Product name | Specification | Place of origin | Average price (RMB/mt) | Weekly change (RMB/mt) | Average price ($/mt) | Weekly change ($/mt) |
Coke | 2nd grade | Shanxi | 1,640 | - | 241 | - |
Shanghai | 1,850 | - | 273 | - |
During the past week China's domestic coke market generally remained stable. The mainstream quotations of second grade metallurgical coke from large scale producers in Shanxi Province have been at RMB 1,600-1,650/mt ($235-243/mt), unchanged week on week, with quotations for first grade metallurgical coke standing at RMB 1,750-1,800/mt ($257-265/mt), also remaining neutral week on week. Meanwhile, the purchase prices of Hebei Province-based mills are still at RMB 1,750-1,800/mt ($257-265/mt) for second grade metallurgical coke. The mainstream prices in the eastern Chinese coke market are at RMB 1,850/mt ($272/mt), while prices in northeastern China are at RMB 1,650/mt ($243), unchanged week on week. In addition, the mainstream prices of coking coal in the overall domestic market have remained stable at RMB 1,400-1,500/mt ($199-214/mt).

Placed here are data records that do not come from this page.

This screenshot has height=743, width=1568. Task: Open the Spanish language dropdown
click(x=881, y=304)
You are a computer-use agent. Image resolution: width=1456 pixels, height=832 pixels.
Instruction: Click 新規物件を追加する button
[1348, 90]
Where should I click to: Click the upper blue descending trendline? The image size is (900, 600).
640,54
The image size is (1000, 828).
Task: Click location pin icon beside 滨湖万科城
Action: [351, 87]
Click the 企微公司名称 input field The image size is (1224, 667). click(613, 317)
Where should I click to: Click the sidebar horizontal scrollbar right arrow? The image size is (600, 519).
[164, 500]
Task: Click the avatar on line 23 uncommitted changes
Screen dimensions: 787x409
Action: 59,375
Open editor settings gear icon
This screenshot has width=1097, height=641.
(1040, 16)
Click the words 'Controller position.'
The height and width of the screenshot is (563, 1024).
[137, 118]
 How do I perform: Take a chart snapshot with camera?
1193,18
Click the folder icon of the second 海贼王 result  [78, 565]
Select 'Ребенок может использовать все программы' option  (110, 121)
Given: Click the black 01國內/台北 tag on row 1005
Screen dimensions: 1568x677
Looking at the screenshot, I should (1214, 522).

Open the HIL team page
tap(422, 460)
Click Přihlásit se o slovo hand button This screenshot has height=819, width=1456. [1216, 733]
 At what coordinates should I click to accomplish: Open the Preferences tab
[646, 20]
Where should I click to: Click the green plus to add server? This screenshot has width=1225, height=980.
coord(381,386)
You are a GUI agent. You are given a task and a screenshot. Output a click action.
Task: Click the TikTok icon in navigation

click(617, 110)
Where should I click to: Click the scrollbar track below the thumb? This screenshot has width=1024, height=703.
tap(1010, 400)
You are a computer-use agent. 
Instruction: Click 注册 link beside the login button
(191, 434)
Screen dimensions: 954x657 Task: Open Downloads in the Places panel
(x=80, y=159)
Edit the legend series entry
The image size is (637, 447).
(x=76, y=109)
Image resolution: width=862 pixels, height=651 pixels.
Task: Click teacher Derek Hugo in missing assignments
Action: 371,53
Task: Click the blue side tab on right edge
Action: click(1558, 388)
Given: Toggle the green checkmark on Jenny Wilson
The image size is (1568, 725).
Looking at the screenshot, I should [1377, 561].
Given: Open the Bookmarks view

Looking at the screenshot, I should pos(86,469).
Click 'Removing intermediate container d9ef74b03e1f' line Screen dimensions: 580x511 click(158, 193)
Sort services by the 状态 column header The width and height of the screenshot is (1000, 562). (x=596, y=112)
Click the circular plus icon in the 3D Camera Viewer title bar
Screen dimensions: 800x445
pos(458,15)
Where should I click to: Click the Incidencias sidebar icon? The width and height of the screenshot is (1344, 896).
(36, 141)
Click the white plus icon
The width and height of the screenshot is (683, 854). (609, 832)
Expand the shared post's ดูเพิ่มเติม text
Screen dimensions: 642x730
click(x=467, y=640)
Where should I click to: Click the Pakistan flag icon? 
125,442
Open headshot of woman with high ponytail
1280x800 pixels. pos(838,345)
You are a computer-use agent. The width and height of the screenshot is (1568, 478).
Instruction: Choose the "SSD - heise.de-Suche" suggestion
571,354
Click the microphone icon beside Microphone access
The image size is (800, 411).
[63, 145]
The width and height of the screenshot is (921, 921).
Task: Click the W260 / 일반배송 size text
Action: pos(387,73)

Due to the central government policy on energy savings and emissions reductions, domestic steel mills have cut production and so demand for coke has declined. In this context, some steel producers have sought lower coke prices. However, with coking enterprises facing high coking coal costs, they are unable to accept reductions in coke prices at present.
In August this year, China's coke production was 31.4 million mt, up 0.2 percent year on year but down 0.38 percent month on month. During the period from January to August inclusive, the overall output of coke in China was 256.3 million mt, up 15.4 percent year on year.